Friday, December 29, 2006 at 10:29PM Whose Kidney is it Anyway? The New York Court of Appeals issued a ruling last week on an extraordinary case involving the directed donation of a kidney that went horribly wrong.
As the New York Sun reported today:The case decided yesterday involves two childhood friends from the Bronx. When one of them, died of a stroke on Long Island in 2002, his widow donated his kidneys to the other, Robert Colavito, who was ill with renal disease in Florida. One kidney made it to Colavito, but a doctor found that it was damaged, according to court documents. When Colavito asked for the second kidney, he was told it had already been transplanted into another person.
Colavito filed suit against the New York Organ Donor Network demanding $60 million for his loss of the second kidney, but the Court of Appeals dismissed his claim, deciding that he had no right to the kidney.

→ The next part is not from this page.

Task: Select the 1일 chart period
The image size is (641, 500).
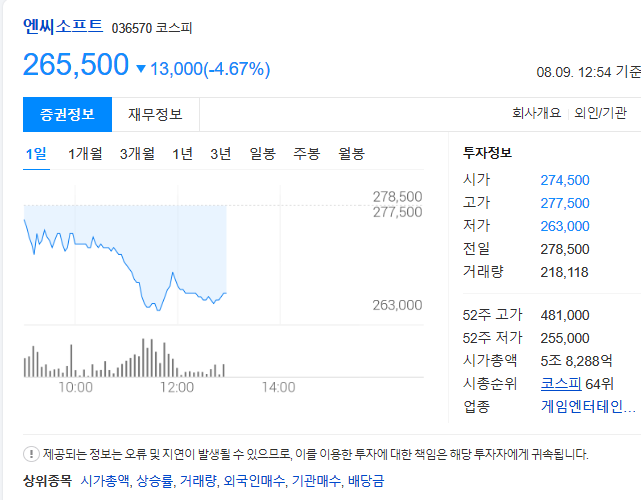Action: tap(35, 154)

The Court decided against Colavito largely because it turned out that the donor's kidneys were medically incompatible with Colavito and were, therefore, of no value. But the decision is worth reading for the historical context that led to the judges' conclusion that property rights cannot be assigned to one's organs. Referencing precedents that dealt exclusively with improper autopsy or disposal of a corpse, the Court concluded:Considering, however, that the "no property right" jurisprudence was developed long before the age of transplants and other medical advances, we need not identify or forecast the circumstances in which someone may conceivably have actionable rights in the body or organ of a deceased person. For purposes of this case it is enough to say, in answer to the first part of the first certified question, that plaintiff, as a specified donee of an incompatible kidney, has no common law right to the organ.
Left unresolved, of course, is the question: Who does have property rights over the kidneys in question? (anyone willing to bet how the NKF or UNOS answers that one?) The kidneys have value. Indeed, they have live saving value. But the court relies upon historical precedent dealing exclusively with emotional loss, failing to take into account the true value of the donor's life-saving organs.
The case would have been groundbreaking if the kidneys had been compatible with Colavito and he had suffered actual loss from the NYODN's decision to ship only one kidney to Florida. But it's not difficult to foretell a similar case occurring soon that results in a fight over a compatible kidney that was meant for a directed recipient but sent somewhere else. I know that if it were meant for me, I'd be fighting to claim it too.